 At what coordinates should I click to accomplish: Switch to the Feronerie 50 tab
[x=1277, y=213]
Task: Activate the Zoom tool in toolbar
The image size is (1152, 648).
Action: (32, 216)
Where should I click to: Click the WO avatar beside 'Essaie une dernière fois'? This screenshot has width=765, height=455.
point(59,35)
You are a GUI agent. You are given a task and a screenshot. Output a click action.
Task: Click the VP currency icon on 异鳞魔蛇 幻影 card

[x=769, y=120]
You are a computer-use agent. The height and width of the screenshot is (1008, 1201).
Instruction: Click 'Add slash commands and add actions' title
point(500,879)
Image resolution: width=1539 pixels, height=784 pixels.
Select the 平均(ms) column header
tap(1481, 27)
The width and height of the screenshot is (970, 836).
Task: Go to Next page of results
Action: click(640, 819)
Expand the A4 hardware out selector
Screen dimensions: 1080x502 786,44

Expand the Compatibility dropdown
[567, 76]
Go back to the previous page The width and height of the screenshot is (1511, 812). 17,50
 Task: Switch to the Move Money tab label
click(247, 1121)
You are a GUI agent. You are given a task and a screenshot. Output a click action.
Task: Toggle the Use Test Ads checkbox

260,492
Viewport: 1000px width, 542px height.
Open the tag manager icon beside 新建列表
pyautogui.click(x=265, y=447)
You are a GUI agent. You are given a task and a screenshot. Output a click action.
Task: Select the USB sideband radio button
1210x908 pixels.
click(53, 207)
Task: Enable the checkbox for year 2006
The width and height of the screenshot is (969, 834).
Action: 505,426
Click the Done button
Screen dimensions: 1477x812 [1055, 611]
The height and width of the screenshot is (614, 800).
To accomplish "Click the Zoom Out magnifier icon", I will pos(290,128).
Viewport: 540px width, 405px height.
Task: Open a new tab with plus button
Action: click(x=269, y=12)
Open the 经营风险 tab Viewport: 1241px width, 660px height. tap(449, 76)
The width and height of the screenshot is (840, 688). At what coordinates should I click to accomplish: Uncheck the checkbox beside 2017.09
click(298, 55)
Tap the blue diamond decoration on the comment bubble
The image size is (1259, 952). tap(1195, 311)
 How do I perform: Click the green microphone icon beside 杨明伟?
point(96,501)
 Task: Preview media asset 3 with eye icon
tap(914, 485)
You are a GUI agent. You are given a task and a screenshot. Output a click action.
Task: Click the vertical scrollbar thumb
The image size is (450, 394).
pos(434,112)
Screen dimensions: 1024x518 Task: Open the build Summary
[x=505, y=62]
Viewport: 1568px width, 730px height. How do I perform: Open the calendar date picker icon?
--*--
◆ Problem details:
Reproduce the data. Match each line exactly.

◆ Solution for this exercise:
 At what coordinates should I click to accomplish: Switch to the Feronerie 50 tab
[x=1277, y=213]
Task: Activate the Zoom tool in toolbar
The image size is (1152, 648).
Action: (32, 216)
Where should I click to: Click the WO avatar beside 'Essaie une dernière fois'? This screenshot has width=765, height=455.
point(59,35)
You are a GUI agent. You are given a task and a screenshot. Output a click action.
Task: Click the VP currency icon on 异鳞魔蛇 幻影 card

[x=769, y=120]
You are a computer-use agent. The height and width of the screenshot is (1008, 1201).
Instruction: Click 'Add slash commands and add actions' title
point(500,879)
Image resolution: width=1539 pixels, height=784 pixels.
Select the 平均(ms) column header
tap(1481, 27)
The width and height of the screenshot is (970, 836).
Task: Go to Next page of results
Action: click(640, 819)
Expand the A4 hardware out selector
Screen dimensions: 1080x502 786,44

Expand the Compatibility dropdown
[567, 76]
Go back to the previous page The width and height of the screenshot is (1511, 812). 17,50
 Task: Switch to the Move Money tab label
click(247, 1121)
You are a GUI agent. You are given a task and a screenshot. Output a click action.
Task: Toggle the Use Test Ads checkbox

260,492
Viewport: 1000px width, 542px height.
Open the tag manager icon beside 新建列表
pyautogui.click(x=265, y=447)
You are a GUI agent. You are given a task and a screenshot. Output a click action.
Task: Select the USB sideband radio button
1210x908 pixels.
click(53, 207)
Task: Enable the checkbox for year 2006
The width and height of the screenshot is (969, 834).
Action: 505,426
Click the Done button
Screen dimensions: 1477x812 [1055, 611]
The height and width of the screenshot is (614, 800).
To accomplish "Click the Zoom Out magnifier icon", I will pos(290,128).
Viewport: 540px width, 405px height.
Task: Open a new tab with plus button
Action: click(x=269, y=12)
Open the 经营风险 tab Viewport: 1241px width, 660px height. tap(449, 76)
The width and height of the screenshot is (840, 688). At what coordinates should I click to accomplish: Uncheck the checkbox beside 2017.09
click(298, 55)
Tap the blue diamond decoration on the comment bubble
The image size is (1259, 952). tap(1195, 311)
 How do I perform: Click the green microphone icon beside 杨明伟?
point(96,501)
 Task: Preview media asset 3 with eye icon
tap(914, 485)
You are a GUI agent. You are given a task and a screenshot. Output a click action.
Task: Click the vertical scrollbar thumb
The image size is (450, 394).
pos(434,112)
Screen dimensions: 1024x518 Task: Open the build Summary
[x=505, y=62]
Viewport: 1568px width, 730px height. How do I perform: Open the calendar date picker icon?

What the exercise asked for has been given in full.